Of course, this does not mean that Latam cable operators will, or should, just junk their HFC networks en masse. Far from it. But the shift to fiber is clearly happening.

“They’re not getting rid of cable,” Lopes noted. “But we’re seeing some cable companies investing in fiber, at least for greenfield [builds].”

Since fiber networks offer so many benefits to operators, it’s easy to see why. Madiedo ticked off such significant advantages as lower equipment and operational costs, ease of use, the ability to create and deliver new services quickly, and the greater capabilities of fiber networks. Switching to fiber, he noted, has been “a game-changer in many ways.”

Looking ahead

Not surprisingly, then, the future looks even more fiber-intensive in Latin America.

The FBA’s Latam study predicts that over the next few years, regional providers will continue to boost their FTTH/B footprints and consolidate their adoption of fiber. Specifically, the study projects that fiber lines will pass 158 million homes by 2025, a whopping 91% of all Latam households.

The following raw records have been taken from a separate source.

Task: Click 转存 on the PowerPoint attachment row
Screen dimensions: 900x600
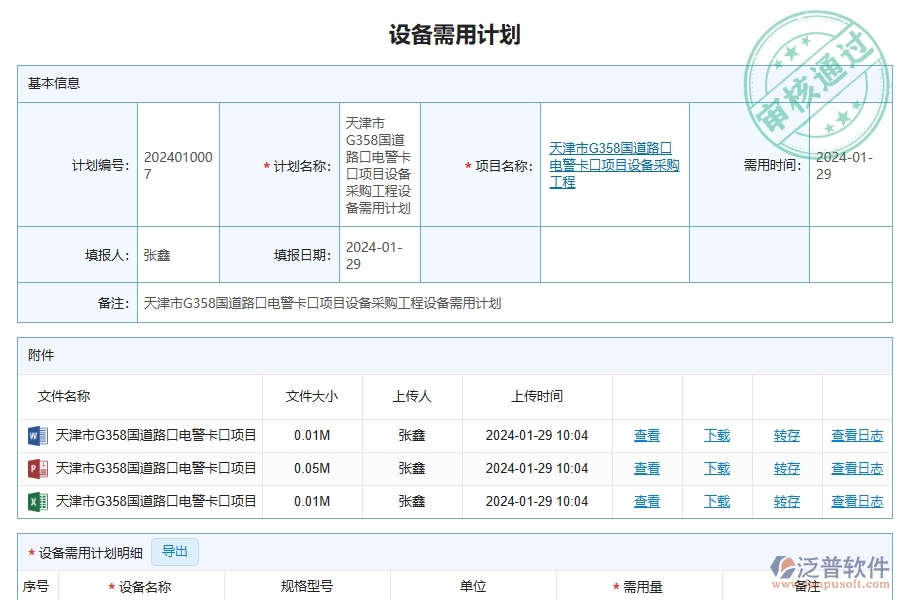Action: click(786, 467)
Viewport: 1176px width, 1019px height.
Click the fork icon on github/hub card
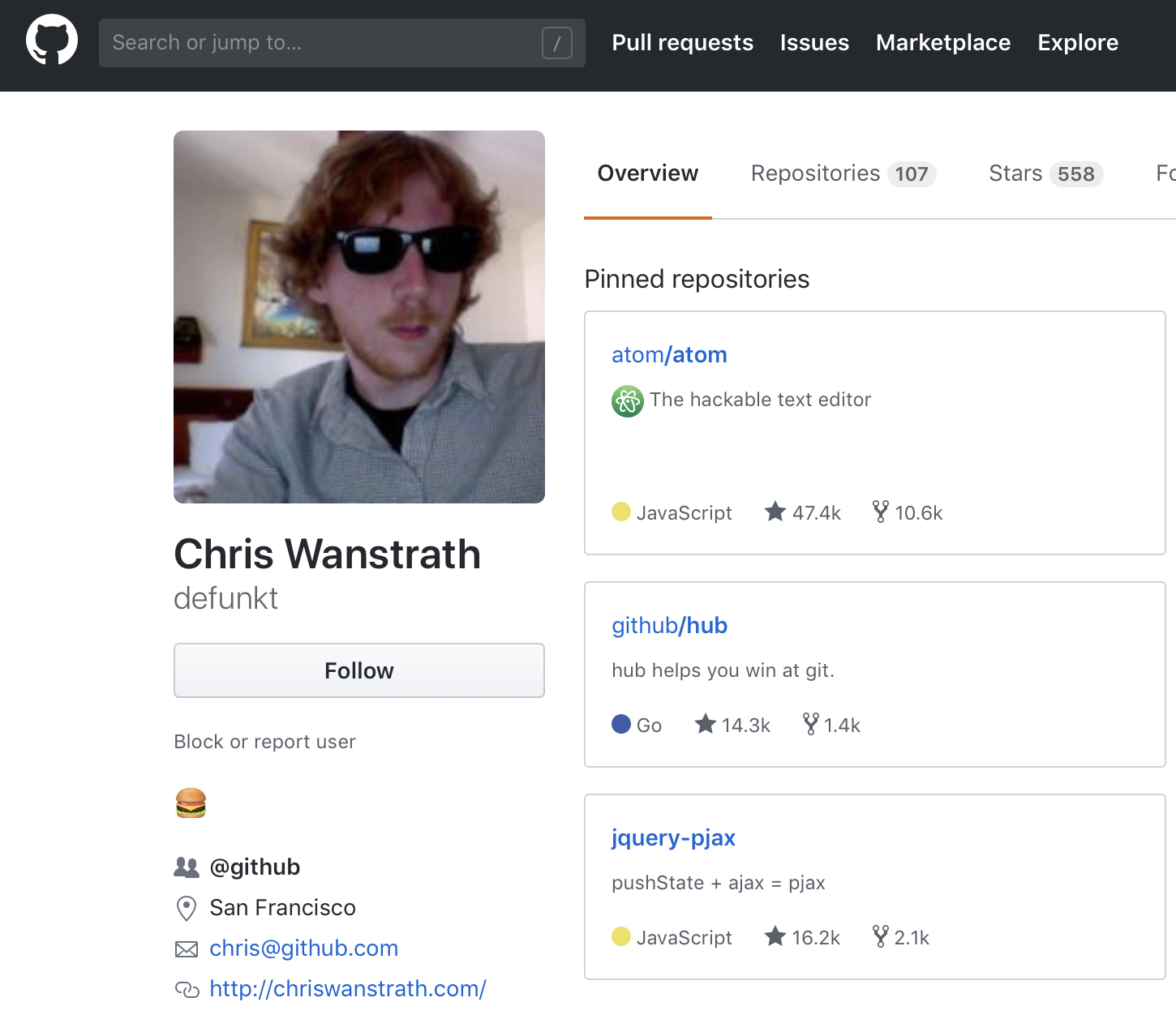[811, 724]
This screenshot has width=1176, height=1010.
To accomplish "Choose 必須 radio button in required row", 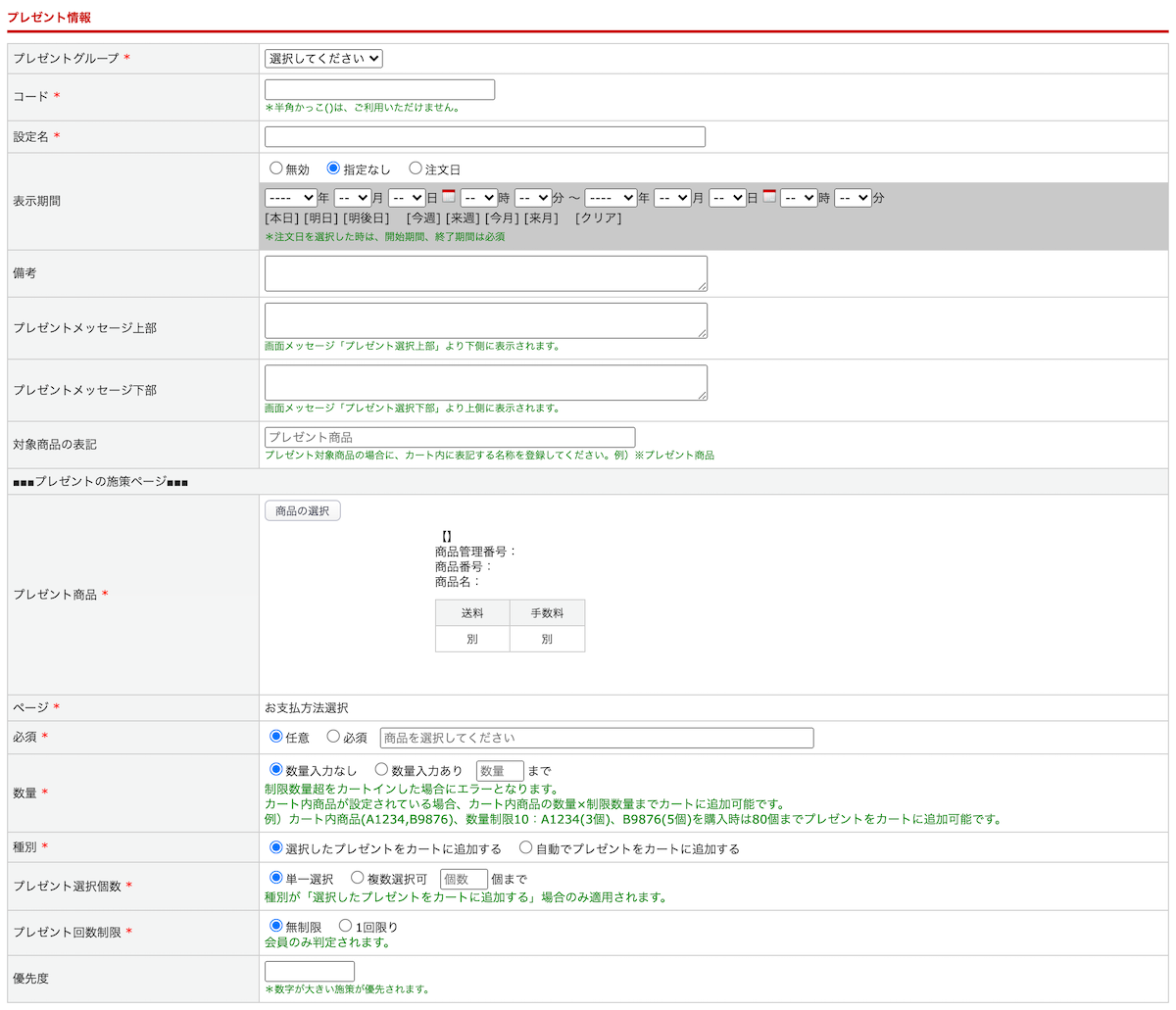I will click(333, 737).
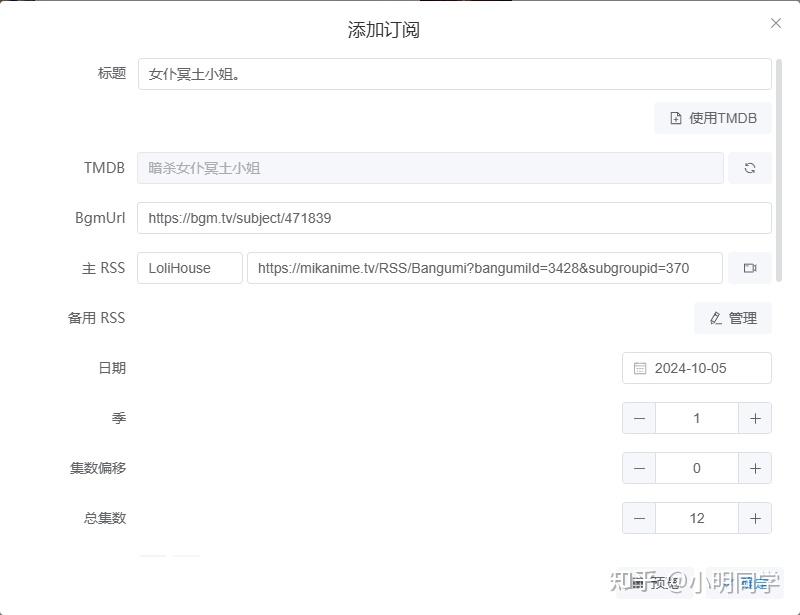
Task: Open backup RSS management via 管理
Action: coord(733,318)
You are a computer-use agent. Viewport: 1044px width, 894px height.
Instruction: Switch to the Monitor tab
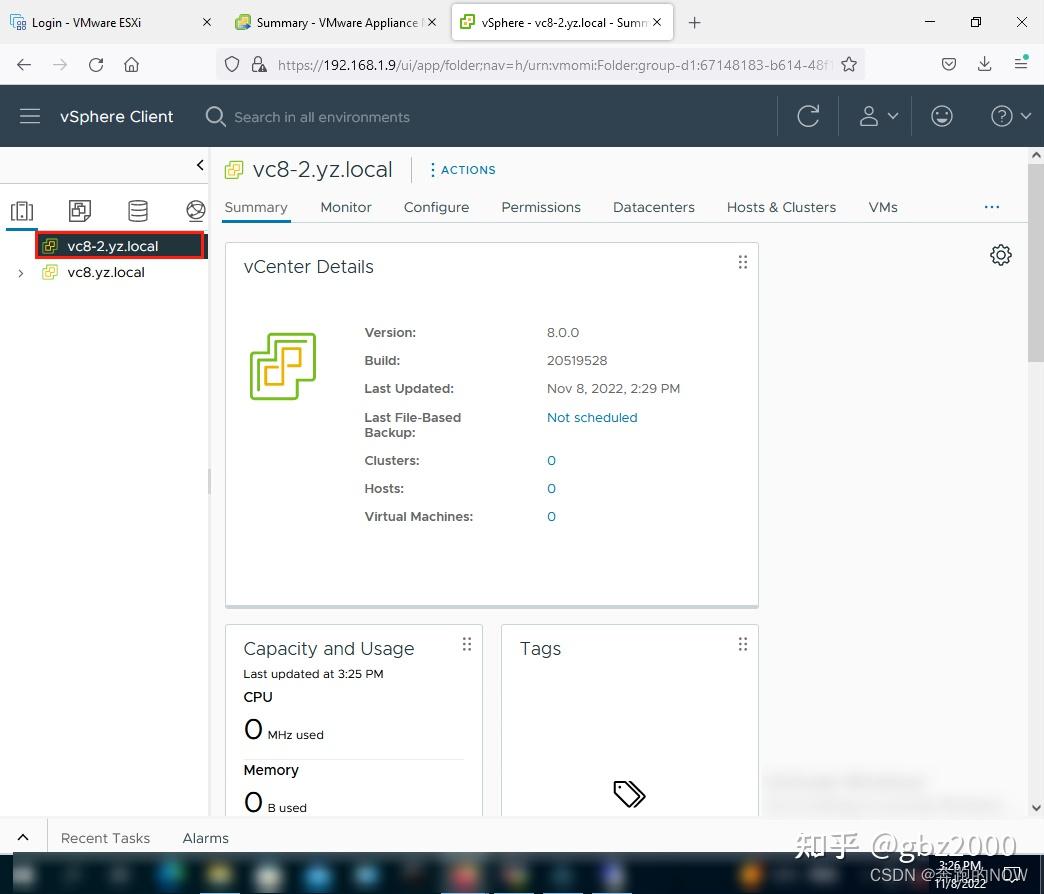(346, 207)
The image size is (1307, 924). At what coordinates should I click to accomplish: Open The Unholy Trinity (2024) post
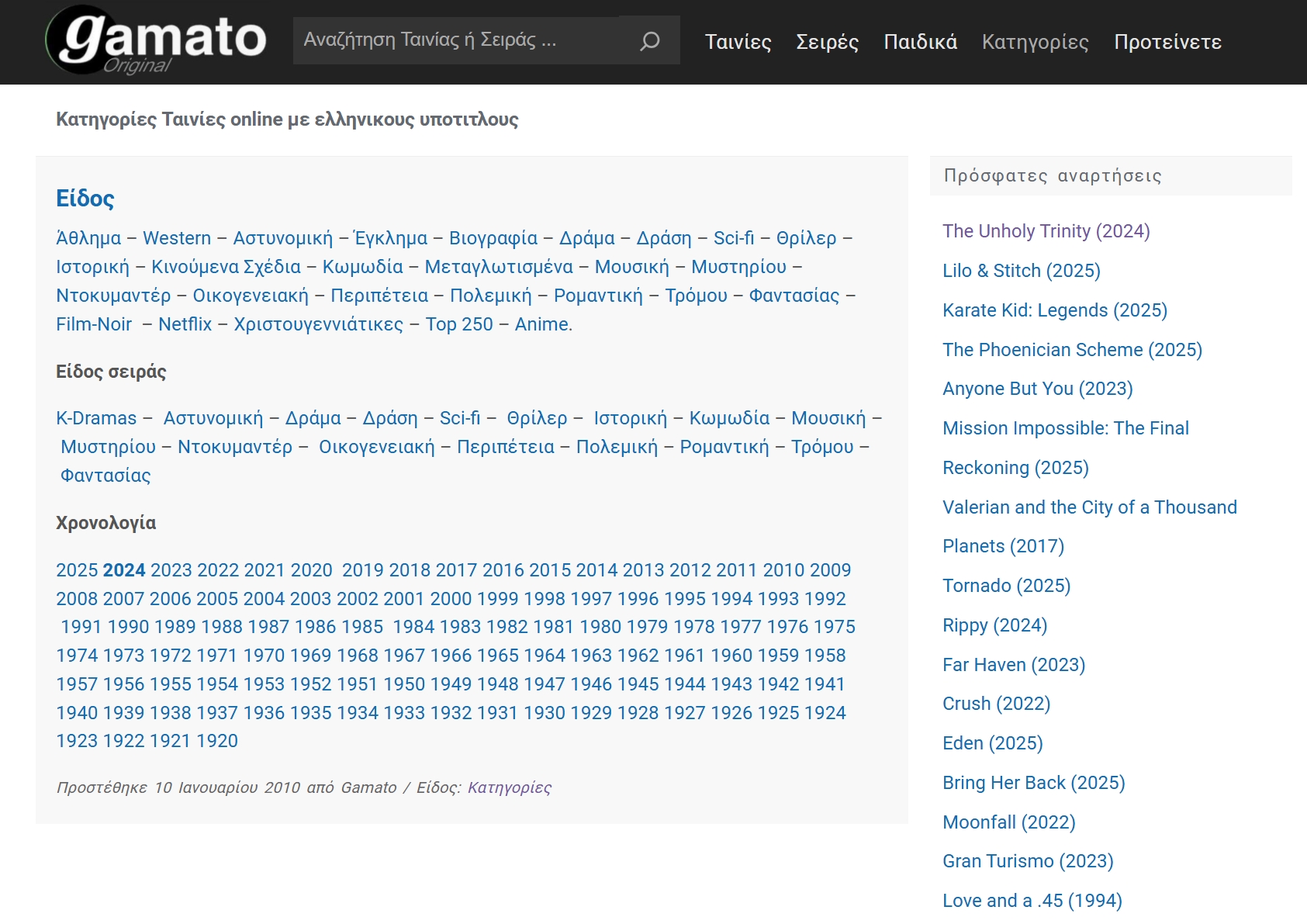click(1046, 231)
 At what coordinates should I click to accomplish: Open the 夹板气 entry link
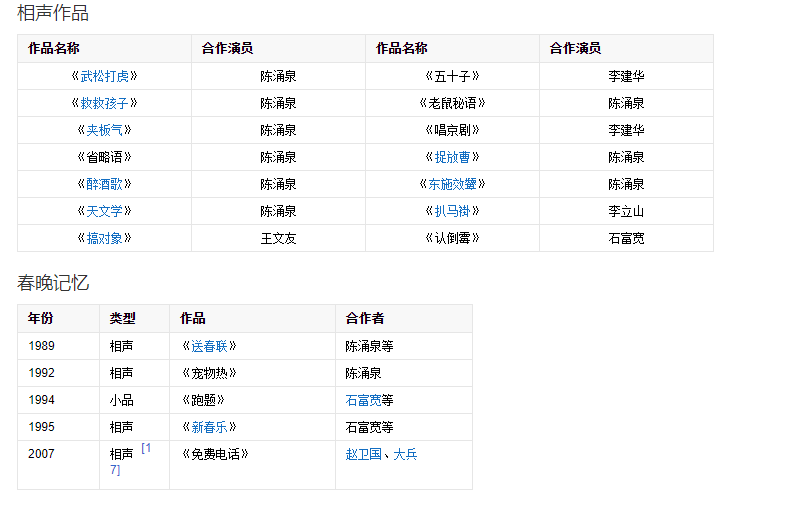(104, 130)
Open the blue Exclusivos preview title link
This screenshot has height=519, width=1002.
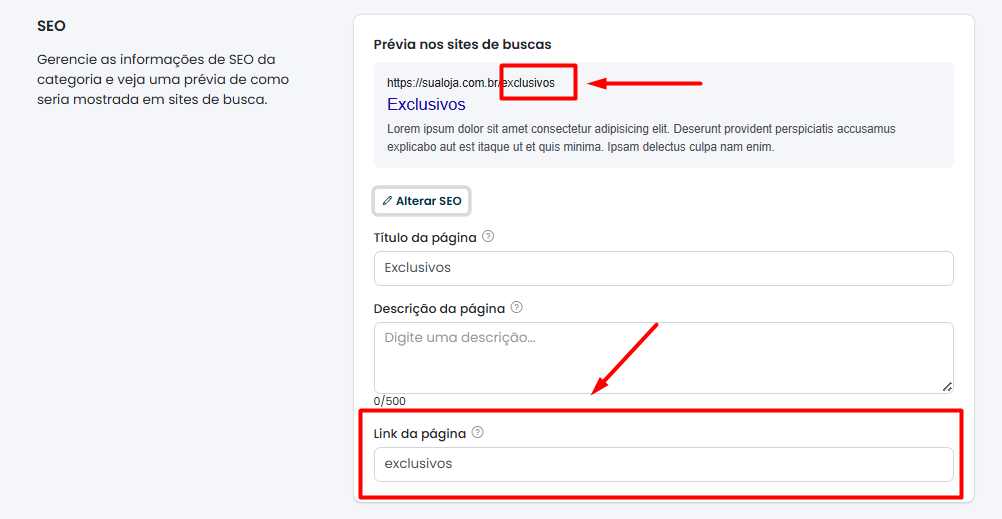click(x=426, y=104)
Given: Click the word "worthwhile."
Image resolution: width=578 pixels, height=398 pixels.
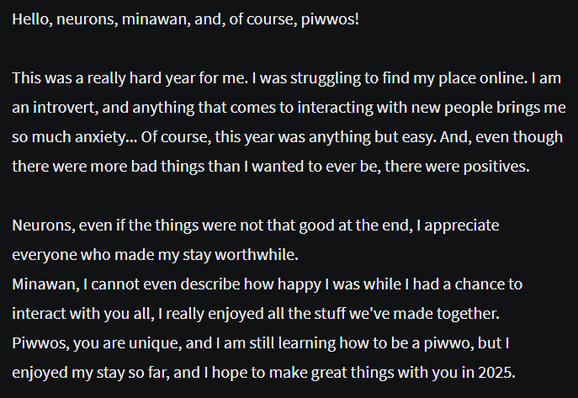Looking at the screenshot, I should pyautogui.click(x=257, y=255).
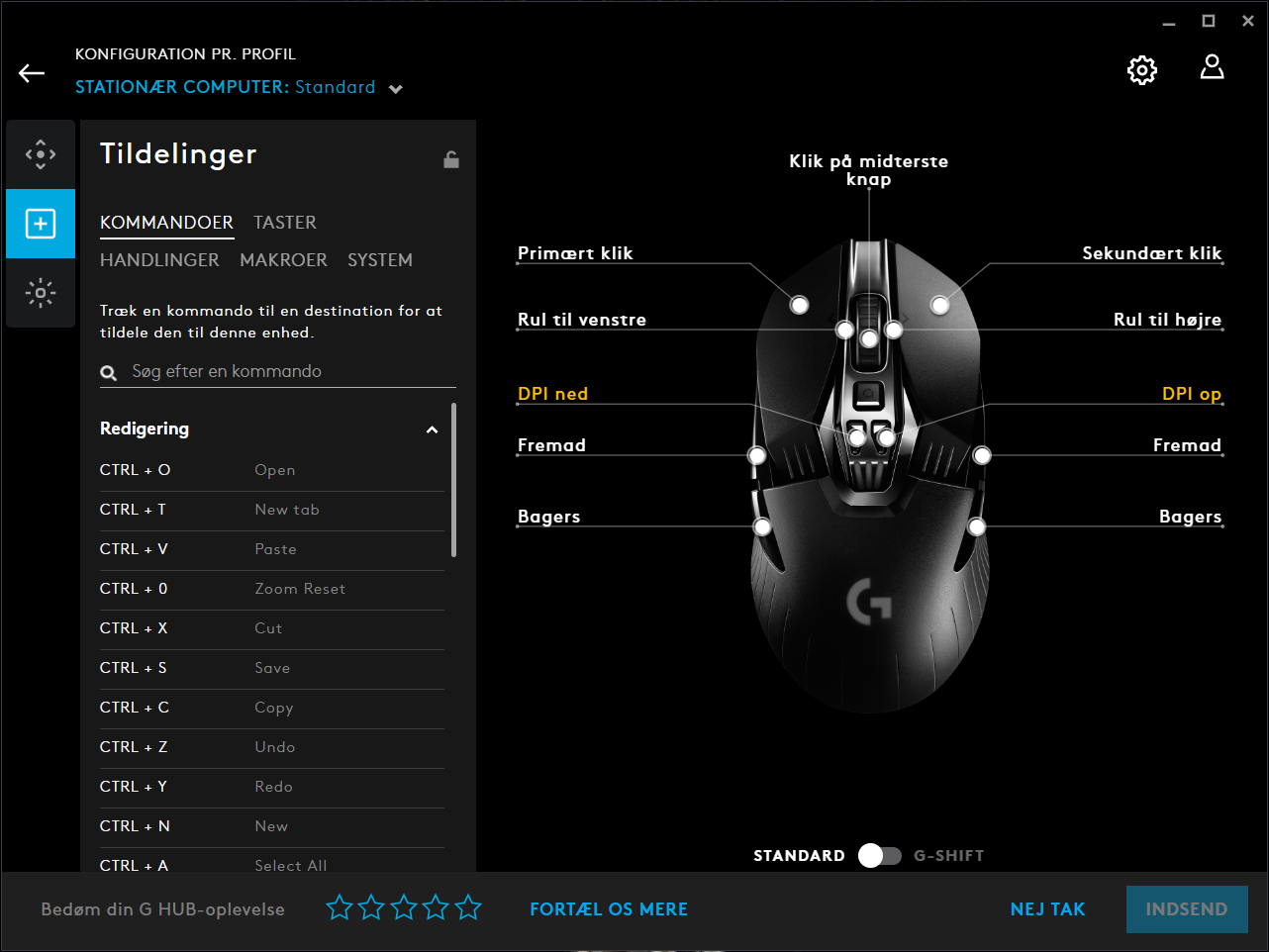The image size is (1269, 952).
Task: Toggle the Standard / G-Shift switch
Action: coord(879,856)
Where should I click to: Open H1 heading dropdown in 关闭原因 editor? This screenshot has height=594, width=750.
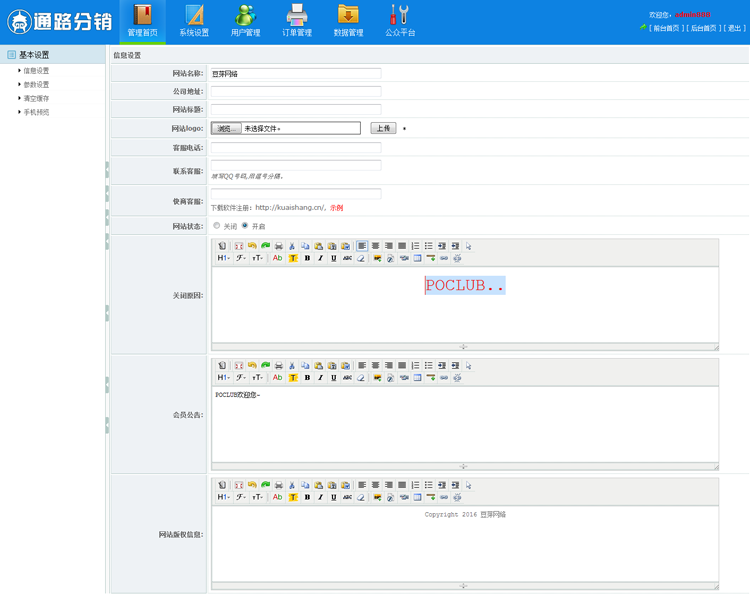tap(223, 258)
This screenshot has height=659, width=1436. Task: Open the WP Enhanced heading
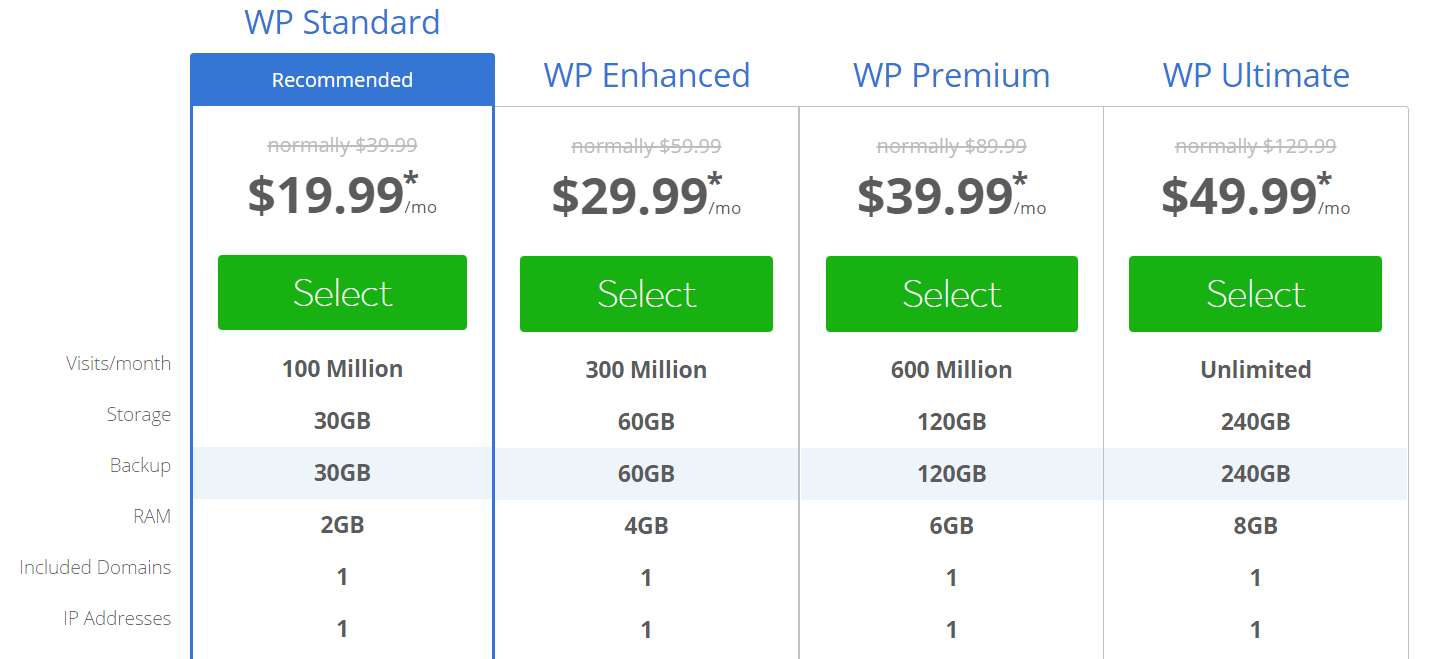[x=647, y=76]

That would reflect a very healthy 9% compound annual growth rate, mainly driven by the adoption of fiber lines in places such as Brazil, Chile, Uruguay, Puerto Rico, and Trinidad.

Likewise, the study projects that as more cable operators and telcos migrate to full fiber networks, the number of FTTH/B subscribers in the region will slightly more than double to 94 million by 2026. If such growth occurs, that will translate to a take-up rate of 59%, more than double the penetration rate at the end of 2021.

“The next five years will see a lot of deployments of fiber projects,” said Edwar Juarez, public relations director for our Latam chapter’s board of directors. During this coming period, he predicts, “We’re going to see the big operators” step up their spending.

Similarly, the Omdia forecast calls for the number of fiber subscribers in the region to climb from nearly 54 million in 2022 to more than 91 million by the end of 2027. That translates to a compound annual growth rate of more than 11% over the six-year period of the forecast.

“We’re just starting to see growth here,” Lopes said. “We still have a great deal of growth left.”

Indeed, given the preponderance of evidence laid out in the numbers, all the Americas are well on their way to becoming a fiber-rich hemisphere.

Gary Bolton is president and CEO of the Fiber Broadband Association.